Apelacja pozwanego podlegała uwzględnieniu jedynie w niewielkiej części, tj. w zakresie dotyczącym odsetek od należności głównej. Jak wynika z prawidłowych ustaleń Sądu Rejonowego i z pierwszego pisma strony pozwanej złożonego w niniejszej sprawie (k. 51), odpis pozwu doręczono stronie pozwanej w dniu 21 marca 2016 roku. Skoro powód nie wykazał, aby przed tą datą skierował do pozwanego wezwanie do zapłaty kwotowo określonej sumy pieniężnej, stosownie do treści art. 455 k.c. należy przyjąć, że pozwany powinien był spełnić świadczenie na rzecz powoda (tj. zapłacić sumę stanowiącą należność główną w niniejszej sprawie) niezwłocznie po otrzymaniu odpisu pozwu, a zatem od dnia następnego po otrzymaniu tego odpisu (tj. począwszy od dnia 22 marca 2016 roku) pozwany pozostaje w stanie opóźnienia, co stosownie do treści art. 481 § 1 i 2 k.c. rodzi po jego stronie obowiązek zapłaty odsetek ustawowych za opóźnienie. Zaskarżony wyrok Sądu Rejonowego zawiera dwa podpunkty (1a i 1b) dotyczące roszczenia powoda o zapłatę odsetek, przy czym obydwa z nich są dotknięte błędem. W podpunkcie 1a zasądzono odsetki za nieistniejący okres czasu, gdyż data początkowa wskazanego w tym punkcie okresu (21 marca 2016 roku) jest późniejsza od wskazanej tam daty końcowej (31 grudnia 2015 roku). Z kolei w podpunkcie 1b zasądzono odsetki za okres od 1 stycznia 2016 roku, tj. za okres wcześniejszy niż ustalony przez Sąd Rejonowy okres opóźnienia pozwanego. Z tych względów należało na podstawie art. 386 § 1 k.p.c. zmienić punkt 1 zaskarżonego wyroku wyłącznie w zakresie dotyczącym odsetek od należności głównej, zasądzając od pozwanego na rzecz powoda odsetki ustawowe za opóźnienie od dnia 22 marca 2016 roku. Na marginesie rozważań stwierdzić natomiast należy, że nie jest zasadny zarzut pozwanego, jakoby sąd pierwszej instancji orzekając w przedmiocie odsetek wyszedł poza granice żądania zgłoszonego w pozwie, gdyż w pozwie powód domagał się zapłaty odsetek od chwili wytoczenia powództwa, tj. od sierpnia 2015 roku.

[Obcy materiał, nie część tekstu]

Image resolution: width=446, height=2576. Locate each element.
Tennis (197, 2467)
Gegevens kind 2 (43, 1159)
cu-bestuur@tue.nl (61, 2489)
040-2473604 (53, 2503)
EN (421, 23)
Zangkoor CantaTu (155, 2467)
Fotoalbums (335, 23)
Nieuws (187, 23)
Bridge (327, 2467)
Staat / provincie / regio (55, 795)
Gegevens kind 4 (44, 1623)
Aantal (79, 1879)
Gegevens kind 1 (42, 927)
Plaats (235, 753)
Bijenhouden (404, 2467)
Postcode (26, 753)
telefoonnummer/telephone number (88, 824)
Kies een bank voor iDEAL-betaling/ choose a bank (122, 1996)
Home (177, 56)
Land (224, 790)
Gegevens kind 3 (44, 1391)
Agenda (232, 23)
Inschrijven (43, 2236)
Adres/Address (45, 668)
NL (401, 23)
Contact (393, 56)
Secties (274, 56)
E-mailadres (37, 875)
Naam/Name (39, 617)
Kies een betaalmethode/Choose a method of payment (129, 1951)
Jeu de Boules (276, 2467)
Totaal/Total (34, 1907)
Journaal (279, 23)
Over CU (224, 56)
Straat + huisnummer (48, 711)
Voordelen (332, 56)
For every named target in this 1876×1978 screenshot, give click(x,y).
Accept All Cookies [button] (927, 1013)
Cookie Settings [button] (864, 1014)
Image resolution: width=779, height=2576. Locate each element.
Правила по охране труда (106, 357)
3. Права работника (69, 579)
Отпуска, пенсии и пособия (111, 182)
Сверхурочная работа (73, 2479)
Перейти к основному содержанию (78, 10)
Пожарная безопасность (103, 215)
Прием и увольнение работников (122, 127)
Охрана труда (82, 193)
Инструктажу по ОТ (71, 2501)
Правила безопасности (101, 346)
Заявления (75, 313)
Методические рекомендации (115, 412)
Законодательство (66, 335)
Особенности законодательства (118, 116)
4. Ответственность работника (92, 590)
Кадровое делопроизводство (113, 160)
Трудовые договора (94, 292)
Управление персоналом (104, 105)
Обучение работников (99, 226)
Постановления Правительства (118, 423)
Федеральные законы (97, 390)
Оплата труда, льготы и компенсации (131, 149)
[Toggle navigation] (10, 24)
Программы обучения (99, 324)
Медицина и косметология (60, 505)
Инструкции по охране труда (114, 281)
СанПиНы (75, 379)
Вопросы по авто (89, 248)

W pozostałym zakresie – w tym także w zakresie dotyczącym prawidłowego, zawartego w punkcie 3 zaskarżonego wyroku rozstrzygnięcia o kosztach procesu przed sądem pierwszej instancji - apelacja pozwanego podlegała oddaleniu na podstawie art. 385 k.p.c. jako niezasadna.

Z uwagi na oddalenie apelacji w całości co do rozstrzygnięcia dotyczącego należności głównej pozwany jako strona przegrywająca postępowanie apelacyjne powinien na podstawie art. 98 § 1 k.p.c. w zw. z art. 391 § 1 k.p.c. zwrócić powodowi koszty zastępstwa procesowego w postępowaniu wywołanym apelacją, tj. kwotę 450 zł, której wysokość ustalono na podstawie §10 ust. 1 pkt. 1 w zw. z §2 pkt 3 rozporządzenia Ministra Sprawiedliwości z dnia 22 października 2015 r. w sprawie opłat za czynności radców prawnych (Dz.U. z 2015 roku, poz. 1804).